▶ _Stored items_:
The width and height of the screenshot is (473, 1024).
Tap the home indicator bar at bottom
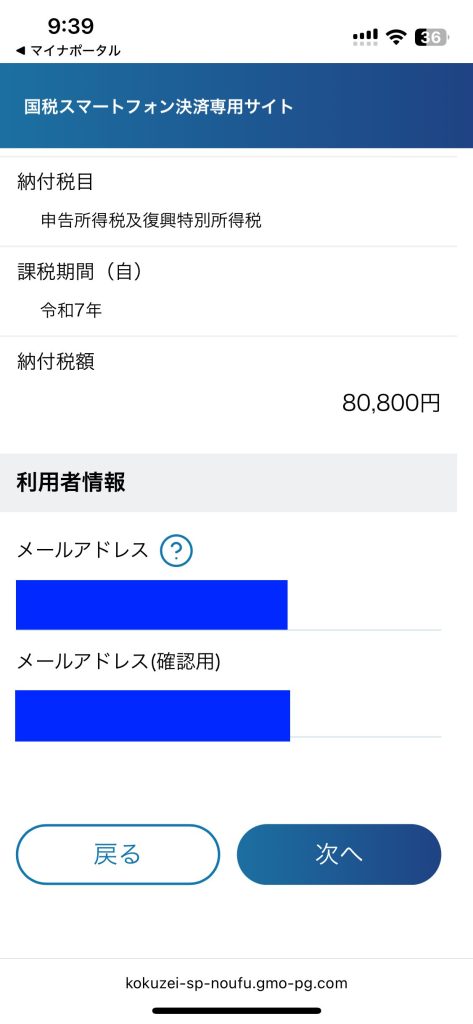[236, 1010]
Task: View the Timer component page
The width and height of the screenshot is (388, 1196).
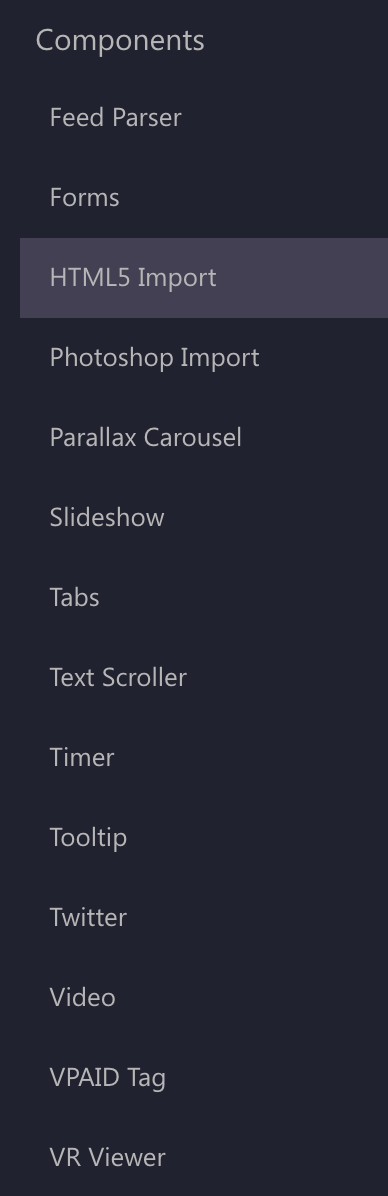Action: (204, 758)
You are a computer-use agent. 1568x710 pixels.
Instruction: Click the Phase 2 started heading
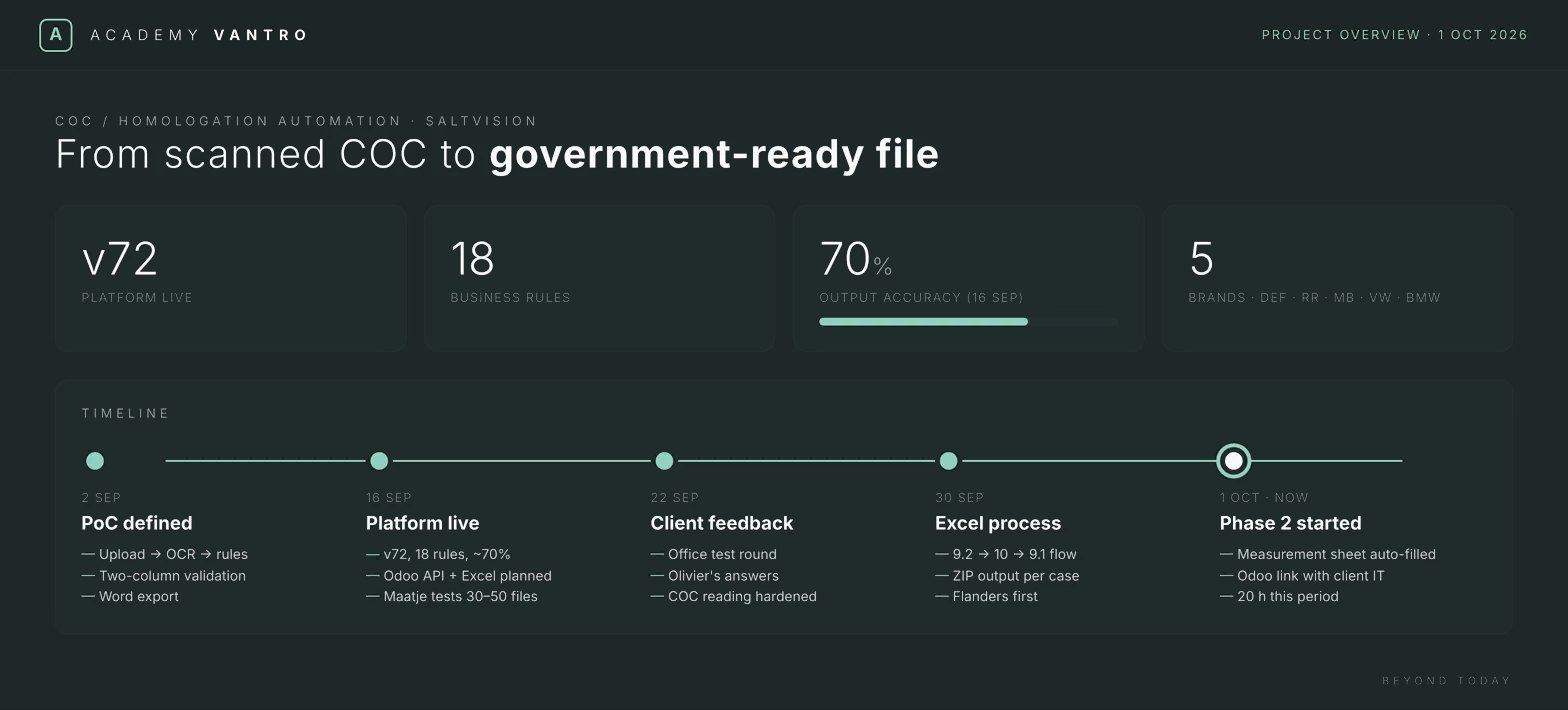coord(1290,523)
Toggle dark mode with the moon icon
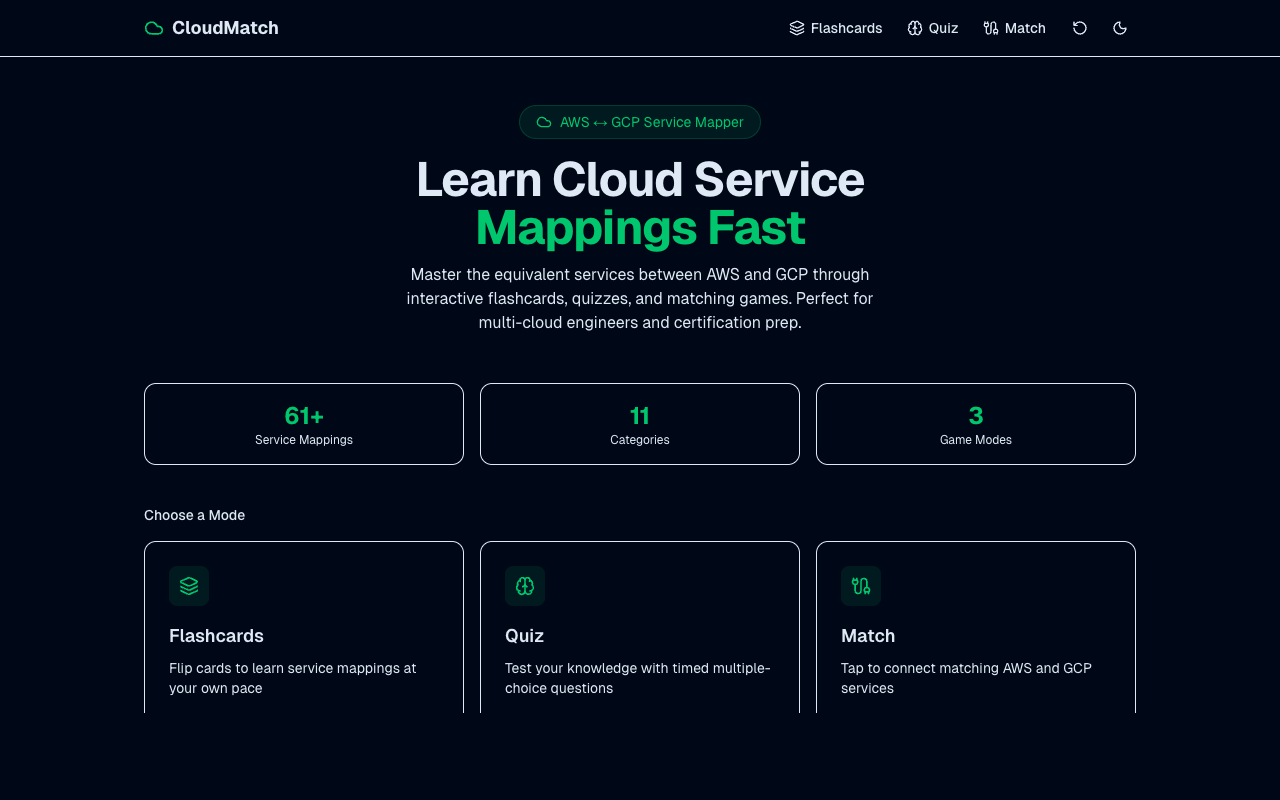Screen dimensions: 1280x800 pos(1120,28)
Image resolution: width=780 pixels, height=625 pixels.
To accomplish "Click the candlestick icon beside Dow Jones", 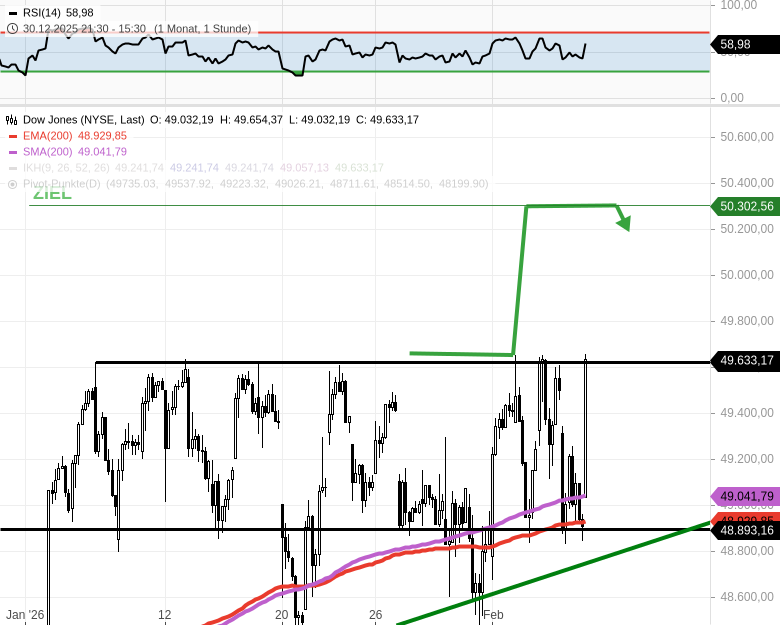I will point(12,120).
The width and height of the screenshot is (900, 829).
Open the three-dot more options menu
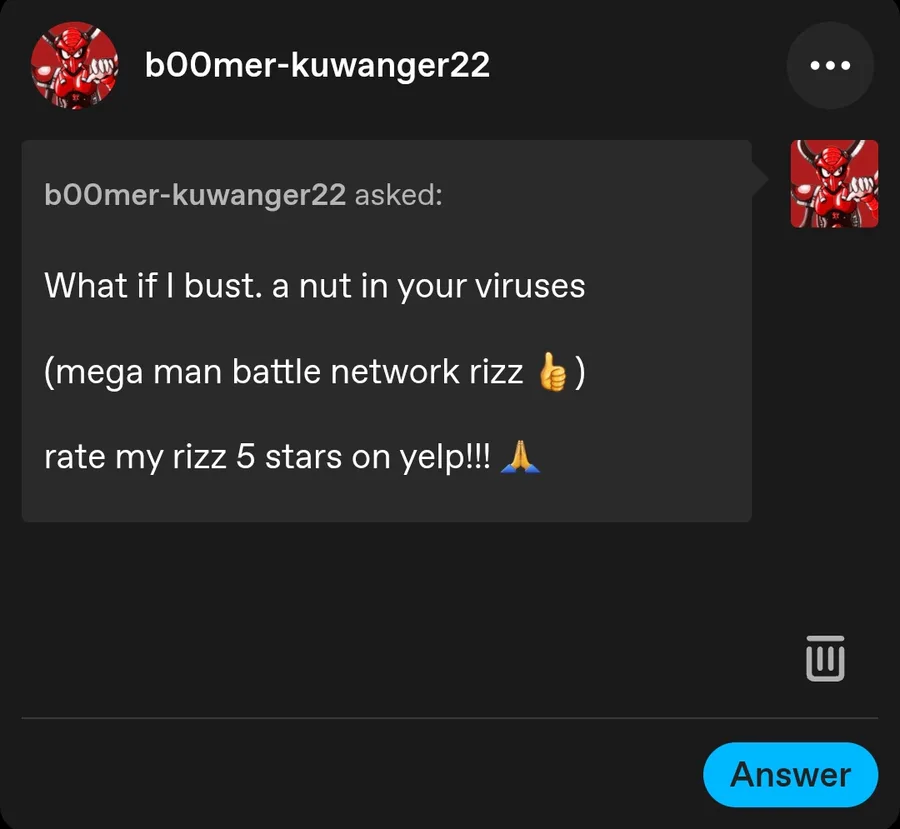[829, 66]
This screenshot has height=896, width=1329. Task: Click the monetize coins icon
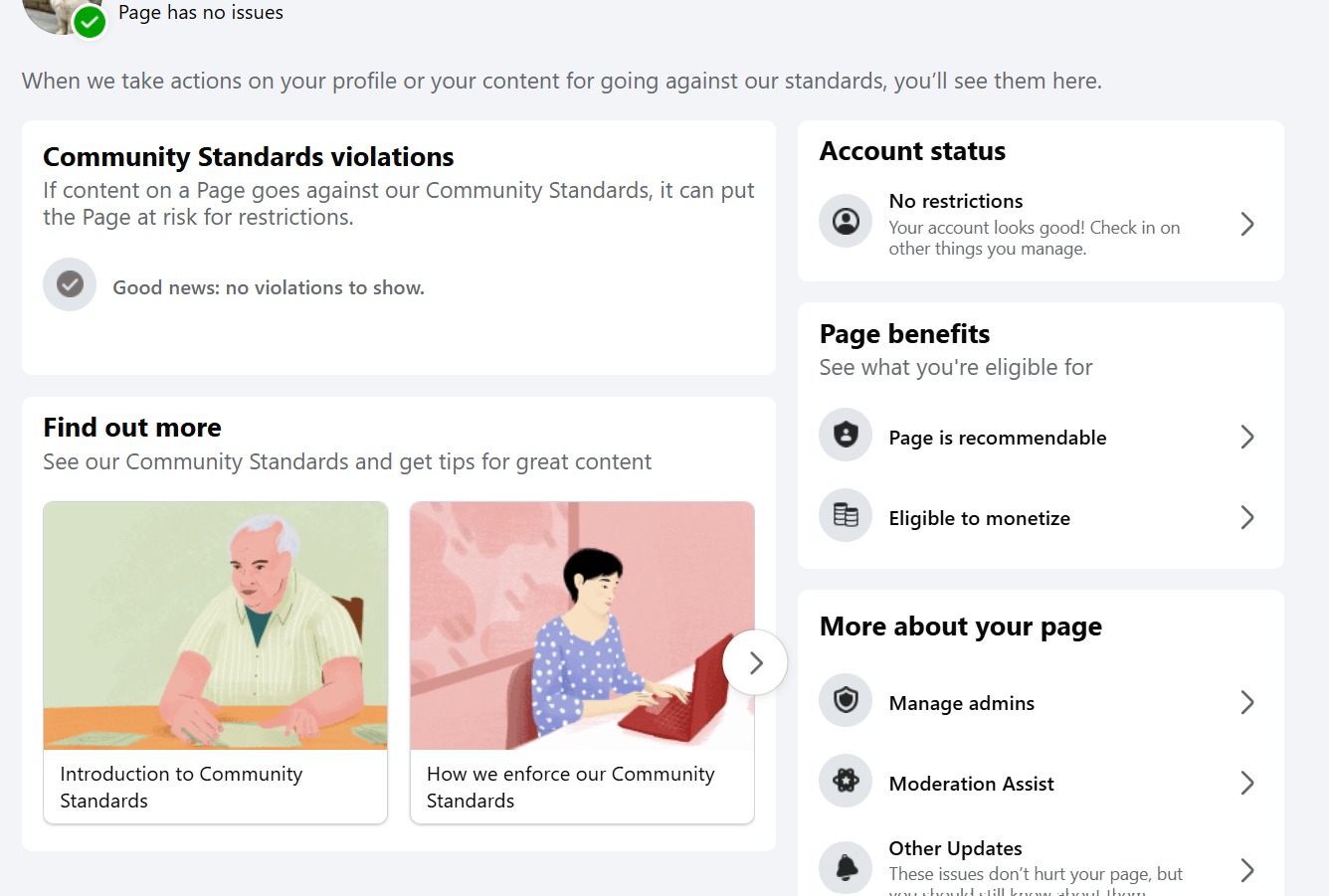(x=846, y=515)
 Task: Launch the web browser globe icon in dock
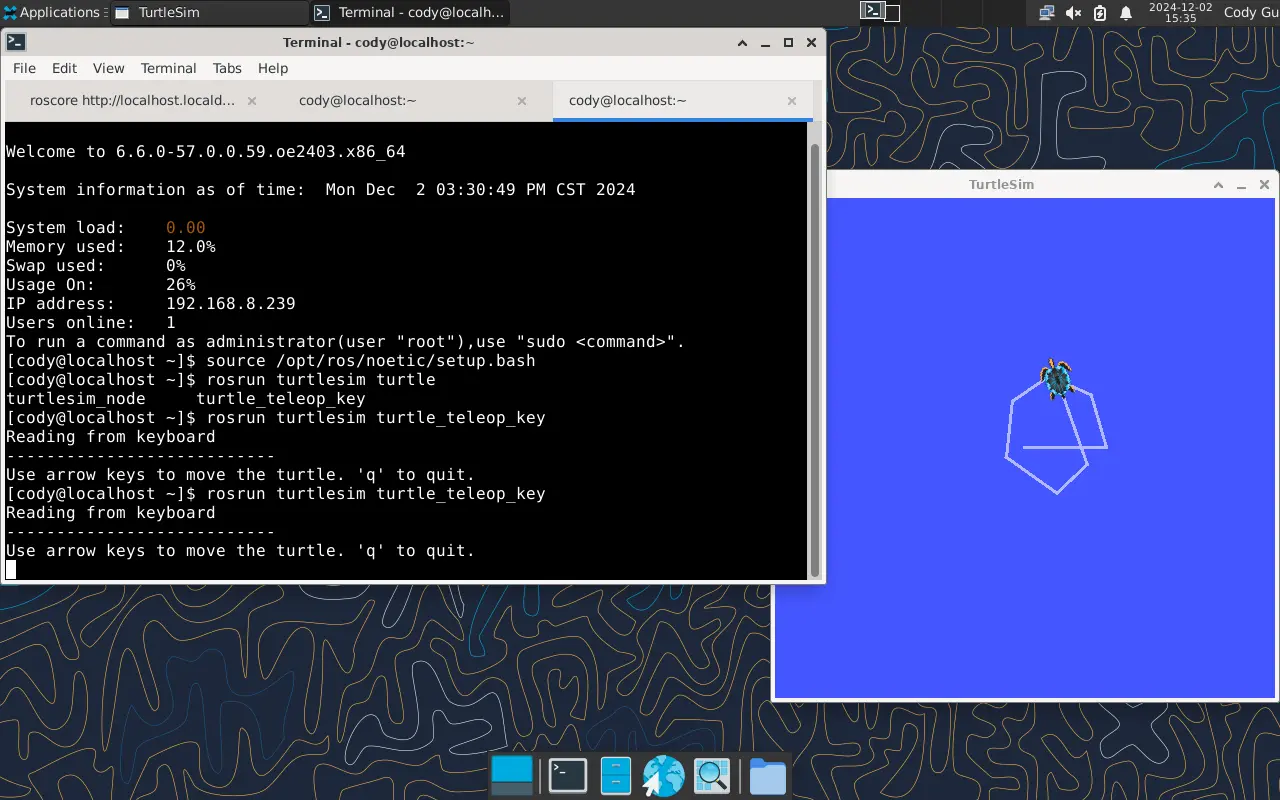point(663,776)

▶ _EXERCISE PROMPT_: Every line from the one holding "The width and height of the screenshot is (900, 829)." through the final line of the data above is to be reproduced exactly, both ends included, with the pictures left out.

▶ _PROBLEM SOLUTION_:
The width and height of the screenshot is (900, 829).
Open the three-dot more options menu
[829, 66]
This screenshot has height=896, width=1329. Task: Click the monetize coins icon
(x=846, y=515)
 Task: Launch the web browser globe icon in dock
point(663,776)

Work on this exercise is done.